■ TO BE DONE: Rewrite the template-editing instructions from "Under Actions for" up to and including "deselect all values.", swapping "deselect" for "clear" wherever it occurs.

■ PASSAGE PROVIDED:
┌──

In the Templates tab, locate the line for the template generated by discovery (such as template ID 7216194786087173213).

Note this template ID for use later in Task 4.
Under Actions for this template ID, click on the three vertical dots, and select Edit.
Update Display name to Inspection Template for US SSN.
Update Description to This template was created as part of a Sensitive Data Protection profiler configuration and was modified for deeper inspection for US Social Security numbers.
For InfoTypes, click Manage InfoTypes.
Enable the checkbox for US_SOCIAL_SECURITY_NUMBER, and deselect all other options.

You can easily deselect all other options by clicking on Select all rows (under the Filter icon), and clicking it again to deselect all values.
Click Done to return to the inspection template.
For Confidence threshold ("minimum likelihood"), select Unlikely.

In addition to the findings that are evaluated as Possible, Likely, and Very_Likely, the results will now include Unlikely to support further review of potential instances of US Social Security numbers.
Leave all other defaults, and click Save.
Click Confirm save.

└──

■ SUPPLIED MATERIAL:
┌──

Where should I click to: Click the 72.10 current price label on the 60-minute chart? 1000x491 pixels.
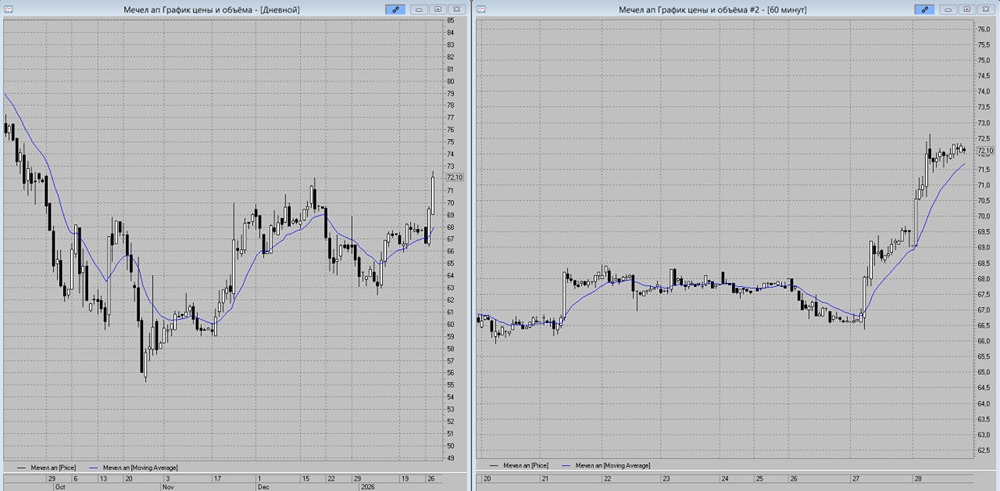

└──

■ SOLUTION TO THIS EXERCISE:
Under Actions for this template ID, click on the three vertical dots, and select Edit.
Update Display name to Inspection Template for US SSN.
Update Description to This template was created as part of a Sensitive Data Protection profiler configuration and was modified for deeper inspection for US Social Security numbers.
For InfoTypes, click Manage InfoTypes.
Enable the checkbox for US_SOCIAL_SECURITY_NUMBER, and clear all other options.

You can easily clear all other options by clicking on Select all rows (under the Filter icon), and clicking it again to clear all values.